**Exercise**
Pull out each line of the records below that contains the string "diagram" and copy it out in full. The match must have the same case.

=====

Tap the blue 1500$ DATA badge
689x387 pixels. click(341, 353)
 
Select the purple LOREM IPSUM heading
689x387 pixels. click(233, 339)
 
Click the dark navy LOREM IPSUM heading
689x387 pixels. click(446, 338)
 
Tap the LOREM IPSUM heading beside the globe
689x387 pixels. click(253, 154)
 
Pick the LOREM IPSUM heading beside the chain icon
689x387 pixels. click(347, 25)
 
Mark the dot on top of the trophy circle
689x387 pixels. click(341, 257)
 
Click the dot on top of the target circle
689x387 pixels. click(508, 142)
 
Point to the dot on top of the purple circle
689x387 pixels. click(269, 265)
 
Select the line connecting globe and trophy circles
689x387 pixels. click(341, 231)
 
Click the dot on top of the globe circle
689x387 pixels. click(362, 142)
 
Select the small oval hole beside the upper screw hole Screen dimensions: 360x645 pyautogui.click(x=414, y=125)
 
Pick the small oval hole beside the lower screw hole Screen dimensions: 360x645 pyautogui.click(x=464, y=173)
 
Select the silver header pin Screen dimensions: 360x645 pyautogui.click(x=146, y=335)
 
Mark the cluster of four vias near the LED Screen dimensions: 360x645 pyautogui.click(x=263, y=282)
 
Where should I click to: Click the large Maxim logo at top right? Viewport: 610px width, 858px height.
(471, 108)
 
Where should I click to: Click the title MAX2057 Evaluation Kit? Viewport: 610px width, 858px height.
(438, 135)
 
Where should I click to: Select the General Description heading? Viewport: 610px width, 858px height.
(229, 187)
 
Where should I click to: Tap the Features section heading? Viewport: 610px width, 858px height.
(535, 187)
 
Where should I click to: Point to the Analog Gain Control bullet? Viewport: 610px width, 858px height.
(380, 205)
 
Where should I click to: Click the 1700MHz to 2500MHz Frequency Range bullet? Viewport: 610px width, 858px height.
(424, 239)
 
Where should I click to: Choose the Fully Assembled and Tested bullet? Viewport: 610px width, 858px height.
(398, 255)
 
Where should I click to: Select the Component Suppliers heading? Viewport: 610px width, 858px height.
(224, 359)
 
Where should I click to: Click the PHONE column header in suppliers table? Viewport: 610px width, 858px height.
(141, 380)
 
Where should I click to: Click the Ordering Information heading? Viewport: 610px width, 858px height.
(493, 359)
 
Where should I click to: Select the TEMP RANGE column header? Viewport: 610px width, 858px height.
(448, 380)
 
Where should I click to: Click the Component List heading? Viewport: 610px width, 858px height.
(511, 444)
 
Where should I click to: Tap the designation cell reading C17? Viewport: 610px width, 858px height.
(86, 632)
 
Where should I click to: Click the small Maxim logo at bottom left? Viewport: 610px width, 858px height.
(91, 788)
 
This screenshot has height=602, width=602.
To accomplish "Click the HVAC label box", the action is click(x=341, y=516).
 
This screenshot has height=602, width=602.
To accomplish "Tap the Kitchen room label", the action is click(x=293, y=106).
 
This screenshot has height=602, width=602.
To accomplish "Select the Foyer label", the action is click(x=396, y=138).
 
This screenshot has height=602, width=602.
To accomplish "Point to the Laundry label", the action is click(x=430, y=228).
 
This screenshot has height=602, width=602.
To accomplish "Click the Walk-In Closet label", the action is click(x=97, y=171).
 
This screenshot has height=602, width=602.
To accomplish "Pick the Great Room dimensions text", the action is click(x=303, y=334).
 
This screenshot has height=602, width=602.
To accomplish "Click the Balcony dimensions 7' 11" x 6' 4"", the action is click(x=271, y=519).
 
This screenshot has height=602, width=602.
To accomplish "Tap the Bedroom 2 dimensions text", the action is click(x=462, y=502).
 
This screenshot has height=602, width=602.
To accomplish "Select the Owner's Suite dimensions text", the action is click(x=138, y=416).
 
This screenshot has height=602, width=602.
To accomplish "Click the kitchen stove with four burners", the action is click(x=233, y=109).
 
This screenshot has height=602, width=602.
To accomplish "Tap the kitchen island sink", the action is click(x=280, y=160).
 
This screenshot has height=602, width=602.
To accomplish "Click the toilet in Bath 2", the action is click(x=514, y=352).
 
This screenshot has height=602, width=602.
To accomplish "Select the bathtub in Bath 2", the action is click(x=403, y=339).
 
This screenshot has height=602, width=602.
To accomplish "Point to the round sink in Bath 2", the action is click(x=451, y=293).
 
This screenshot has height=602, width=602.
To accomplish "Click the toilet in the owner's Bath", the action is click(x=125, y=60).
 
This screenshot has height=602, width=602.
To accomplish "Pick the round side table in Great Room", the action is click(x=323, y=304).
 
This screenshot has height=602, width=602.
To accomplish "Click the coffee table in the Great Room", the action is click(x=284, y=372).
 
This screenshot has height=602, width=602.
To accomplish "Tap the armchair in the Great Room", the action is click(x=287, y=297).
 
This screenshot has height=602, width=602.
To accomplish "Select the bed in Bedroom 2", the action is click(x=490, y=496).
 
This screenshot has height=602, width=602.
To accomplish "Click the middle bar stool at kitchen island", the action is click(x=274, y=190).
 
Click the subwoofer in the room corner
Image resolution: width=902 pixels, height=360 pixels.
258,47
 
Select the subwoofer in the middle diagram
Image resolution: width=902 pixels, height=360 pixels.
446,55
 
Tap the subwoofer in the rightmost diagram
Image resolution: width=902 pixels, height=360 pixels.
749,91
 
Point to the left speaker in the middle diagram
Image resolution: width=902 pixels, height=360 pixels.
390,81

=====

**Task answer**
Select the subwoofer in the middle diagram
Tap the subwoofer in the rightmost diagram
Point to the left speaker in the middle diagram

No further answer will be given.